13.3. O entendimento defendido pela ora reclamante é, de resto, o único compatível com o princípio constitucional da tutela jurisdicional efetiva (v. art. 20.º da CRP), e com o princípio da garantia do acesso aos Tribunais (v. art. 20.º da CRP e art. 2.º-2 do CPC), desconsiderando-se a aplicação de critérios contra cives e de formalismos processuais desnecessários e desconformes com o princípio pro actionem.
em suma:
14. É, pois, manifesto que, contrariamente ao decidido na douta Decisão Sumária reclamada, nunca se poderia entender que a ora reclamante «nunca colocou qualquer questão de efetiva inconstitucionalidade normativa».»
3. Notificada para o efeito, a recorrida Câmara Municipal da Guarda veio responder, limitando-se a pugnar pela manutenção da decisão (fls. 782).
Posto isto, importa apreciar e decidir.
II – Fundamentação
4. Em primeiro lugar, importa reiterar que a segunda questão de constitucionalidade suscitada pela recorrente, ora reclamante, não tem verdadeira dimensão normativa, antes incidindo sobre a concreta decisão jurisdicional proferida pelo Tribunal da Relação de Coimbra quanto à fixação do montante indemnizatório. O que a reclamante pretendeu colocar em crise foi o juízo subsuntivo que o tribunal recorrido formulou quanto ao concreto montante indemnizatório, não cabendo ao Tribunal Constitucional imiscuir-se nessa determinação.
5. Já no que diz respeito à primeira questão de constitucionalidade – independentemente da ausência ou não de dimensão normativa – um outro problema se coloca.

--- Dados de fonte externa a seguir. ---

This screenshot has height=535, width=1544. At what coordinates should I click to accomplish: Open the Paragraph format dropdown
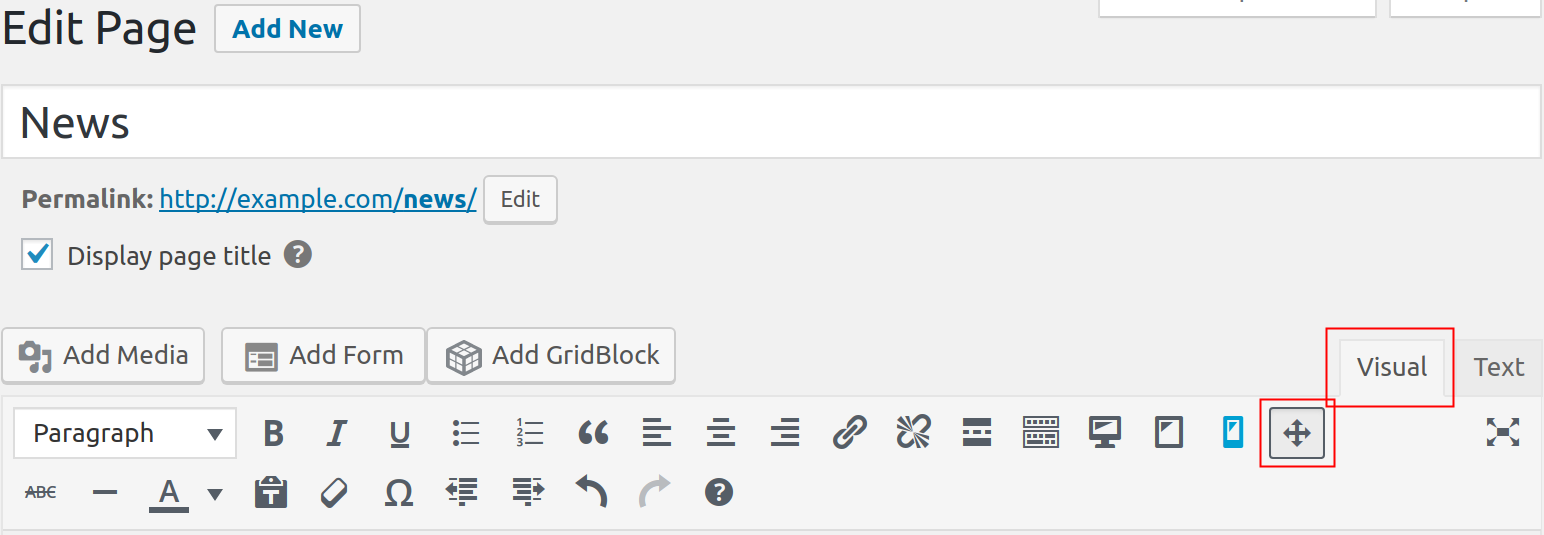(x=126, y=433)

A decisão recorrida não aplicou a norma com o alcance que a reclamante definiu no requerimento de recurso.
Com efeito, ao contrário do sustentando pela reclamante, a decisão recorrida não se baseou no critério do custo da construção, com resulta claro do seguinte excerto:
“Na tese, que nos parece pacífica, do Ilustre autor citado “Ao referir-se na alínea a) do n.º 1 deste artigo, ao valor da construção, a lei afastou a aplicação do critério do custo da construção a que se reportam os n.ºs 4 a 8 do artigo 26.º deste Código, ao que acresce ser o valor da construção determinado a partir do seu custo atualizado, tendo em conta a respetiva duração, localização e o ambiente envolvente.”
Ou seja, o legislador expressamente afastou a aplicação do fator previsto no n.º 4 do artigo 25.º do C.Exp91 e no n.º 8 do art.º 26.º do C.Exp.99, que têm exatamente a mesma redação: «Se o custo da construção for substancialmente agravado ou diminuído pelas especiais condições do local, o montante do acréscimo ou da diminuição daí resultante é reduzido ou adicionado ao custo da edificação a considerar para efeito da determinação do valor do terreno.»”
Assim sendo, não havendo coincidência entre a norma aplicada pela decisão recorrida e a norma cuja inconstitucionalidade foi invocada, não deve este Tribunal conhecer do objeto do presente recurso.
Em suma, improcede a reclamação deduzida.
6. Por fim, quanto à alegada inconstitucionalidade da “interpretação restritiva do art. 70.º-1-b) da LTC, nos termos definidos pela douta Decisão Sumária em análise, sempre constituiria uma restrição, sem qualquer fundamento, ao direito de acesso aos Tribunais da ora reclamante”, importa notar que o carácter normativo do recurso e a exigência de prévia suscitação decorrem da al. b) do n.º 1 do artigo 280.º da CRP e que o recorrente não foi impedido de aceder ao Tribunal Constitucional. Pelo contrário, não só a sua questão foi apreciada, numa primeira fase, pela Relatora, como agora a decisão por aquela proferida se encontra sob apreciação, por uma conferência composta por três membros deste Tribunal. Daí que o direito de acesso aos tribunais – de que goza a reclamante – nunca esteve em perigo.
III - Decisão
Em face do exposto, decide-se indeferir a presente reclamação.
Fixam-se as custas devidas pela reclamante em 20 UC´s, nos termos do artigo 7º do Decreto-Lei n.º 303/98, de 07 de outubro.
Lisboa, 18 de dezembro de 2012. – Ana Maria Guerra Martins – Vítor Gomes – Joaquim de Sousa Ribeiro.